◆ **PROBLEM TO WORK ON**:
Set down exactly the lines below, from the one containing "Viewport: 504px width, 445px height." through the final line, and include no others.

◆ **AVAILABLE DATA**:
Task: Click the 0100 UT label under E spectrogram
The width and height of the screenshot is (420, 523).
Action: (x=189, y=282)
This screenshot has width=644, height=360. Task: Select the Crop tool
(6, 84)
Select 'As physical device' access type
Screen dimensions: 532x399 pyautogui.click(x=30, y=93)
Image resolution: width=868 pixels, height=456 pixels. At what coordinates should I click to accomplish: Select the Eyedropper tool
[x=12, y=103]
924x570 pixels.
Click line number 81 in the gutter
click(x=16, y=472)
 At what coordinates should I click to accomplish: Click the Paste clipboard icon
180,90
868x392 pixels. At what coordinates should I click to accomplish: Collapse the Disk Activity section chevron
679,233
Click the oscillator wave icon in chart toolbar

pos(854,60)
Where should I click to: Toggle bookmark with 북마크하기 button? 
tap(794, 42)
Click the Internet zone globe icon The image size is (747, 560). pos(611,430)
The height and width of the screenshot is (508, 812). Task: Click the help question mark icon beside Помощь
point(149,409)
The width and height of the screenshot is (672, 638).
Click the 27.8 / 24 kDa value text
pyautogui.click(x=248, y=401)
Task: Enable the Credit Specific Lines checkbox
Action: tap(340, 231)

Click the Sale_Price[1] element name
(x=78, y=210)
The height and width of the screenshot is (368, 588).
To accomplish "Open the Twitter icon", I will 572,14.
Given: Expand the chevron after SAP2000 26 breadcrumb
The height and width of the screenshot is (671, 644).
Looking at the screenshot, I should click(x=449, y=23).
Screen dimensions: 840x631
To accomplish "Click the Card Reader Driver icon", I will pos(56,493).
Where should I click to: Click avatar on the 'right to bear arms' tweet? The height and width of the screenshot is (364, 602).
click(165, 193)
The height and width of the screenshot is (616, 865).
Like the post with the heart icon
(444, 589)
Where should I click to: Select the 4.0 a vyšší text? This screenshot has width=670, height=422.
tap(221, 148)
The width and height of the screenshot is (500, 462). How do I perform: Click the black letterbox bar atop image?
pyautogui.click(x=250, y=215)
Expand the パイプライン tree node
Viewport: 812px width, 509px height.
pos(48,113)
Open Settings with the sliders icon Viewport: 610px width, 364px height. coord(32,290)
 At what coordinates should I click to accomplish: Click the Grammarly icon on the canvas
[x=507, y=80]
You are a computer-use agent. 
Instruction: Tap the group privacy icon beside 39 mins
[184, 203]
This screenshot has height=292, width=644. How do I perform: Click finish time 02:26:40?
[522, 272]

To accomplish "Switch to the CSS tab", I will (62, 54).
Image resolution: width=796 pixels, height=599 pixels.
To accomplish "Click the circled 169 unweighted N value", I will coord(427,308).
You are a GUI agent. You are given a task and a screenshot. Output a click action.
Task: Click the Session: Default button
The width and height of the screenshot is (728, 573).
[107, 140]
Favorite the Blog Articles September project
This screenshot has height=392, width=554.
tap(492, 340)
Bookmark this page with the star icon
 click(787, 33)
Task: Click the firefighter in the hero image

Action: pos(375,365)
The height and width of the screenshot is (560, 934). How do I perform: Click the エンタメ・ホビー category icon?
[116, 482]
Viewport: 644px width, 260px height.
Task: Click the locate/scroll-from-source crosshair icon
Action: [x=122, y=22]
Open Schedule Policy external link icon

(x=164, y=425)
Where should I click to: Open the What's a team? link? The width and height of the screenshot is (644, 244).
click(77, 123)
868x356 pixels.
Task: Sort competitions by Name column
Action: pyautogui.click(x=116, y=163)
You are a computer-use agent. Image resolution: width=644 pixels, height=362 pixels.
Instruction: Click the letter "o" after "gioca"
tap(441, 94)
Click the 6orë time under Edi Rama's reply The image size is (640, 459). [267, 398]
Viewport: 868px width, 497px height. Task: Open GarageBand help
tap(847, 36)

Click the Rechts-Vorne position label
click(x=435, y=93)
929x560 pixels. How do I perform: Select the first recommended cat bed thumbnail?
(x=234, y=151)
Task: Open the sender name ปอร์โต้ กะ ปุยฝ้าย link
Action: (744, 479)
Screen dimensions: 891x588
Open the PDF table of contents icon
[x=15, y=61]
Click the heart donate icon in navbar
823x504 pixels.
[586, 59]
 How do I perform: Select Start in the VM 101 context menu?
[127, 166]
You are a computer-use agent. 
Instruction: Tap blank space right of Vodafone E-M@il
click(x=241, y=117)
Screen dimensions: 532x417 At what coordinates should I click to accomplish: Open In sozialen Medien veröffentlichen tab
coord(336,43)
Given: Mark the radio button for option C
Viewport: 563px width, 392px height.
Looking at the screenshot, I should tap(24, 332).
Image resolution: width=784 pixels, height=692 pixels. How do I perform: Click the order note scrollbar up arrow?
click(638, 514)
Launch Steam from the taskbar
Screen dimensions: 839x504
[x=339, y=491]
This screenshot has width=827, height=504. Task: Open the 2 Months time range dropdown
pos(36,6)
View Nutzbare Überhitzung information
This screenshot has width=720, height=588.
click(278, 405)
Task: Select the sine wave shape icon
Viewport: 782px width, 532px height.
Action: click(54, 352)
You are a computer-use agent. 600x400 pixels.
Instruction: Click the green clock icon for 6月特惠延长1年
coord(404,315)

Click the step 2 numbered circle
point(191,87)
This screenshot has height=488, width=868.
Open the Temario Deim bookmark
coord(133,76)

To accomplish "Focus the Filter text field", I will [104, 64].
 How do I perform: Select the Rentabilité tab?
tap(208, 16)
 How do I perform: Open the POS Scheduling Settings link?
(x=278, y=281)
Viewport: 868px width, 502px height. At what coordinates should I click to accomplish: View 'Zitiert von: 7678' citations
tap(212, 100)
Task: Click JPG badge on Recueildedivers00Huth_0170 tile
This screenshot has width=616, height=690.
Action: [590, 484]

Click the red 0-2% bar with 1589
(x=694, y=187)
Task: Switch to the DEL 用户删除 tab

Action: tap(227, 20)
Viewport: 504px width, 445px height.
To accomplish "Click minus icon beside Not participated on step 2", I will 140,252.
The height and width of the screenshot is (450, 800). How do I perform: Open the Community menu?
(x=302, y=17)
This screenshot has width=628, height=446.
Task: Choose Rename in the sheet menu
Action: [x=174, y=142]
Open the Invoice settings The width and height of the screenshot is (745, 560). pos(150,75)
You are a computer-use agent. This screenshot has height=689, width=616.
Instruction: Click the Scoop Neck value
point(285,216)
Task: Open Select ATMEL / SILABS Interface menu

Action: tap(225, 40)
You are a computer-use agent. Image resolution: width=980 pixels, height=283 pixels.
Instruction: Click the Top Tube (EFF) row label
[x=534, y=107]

◆ **ANSWER BELOW**:
Viewport: 504px width, 445px height.
To accomplish "Click minus icon beside Not participated on step 2", I will 140,252.
The height and width of the screenshot is (450, 800). How do I perform: Open the Community menu?
(x=302, y=17)
This screenshot has width=628, height=446.
Task: Choose Rename in the sheet menu
Action: [x=174, y=142]
Open the Invoice settings The width and height of the screenshot is (745, 560). pos(150,75)
You are a computer-use agent. This screenshot has height=689, width=616.
Instruction: Click the Scoop Neck value
point(285,216)
Task: Open Select ATMEL / SILABS Interface menu

Action: tap(225, 40)
You are a computer-use agent. Image resolution: width=980 pixels, height=283 pixels.
Instruction: Click the Top Tube (EFF) row label
[x=534, y=107]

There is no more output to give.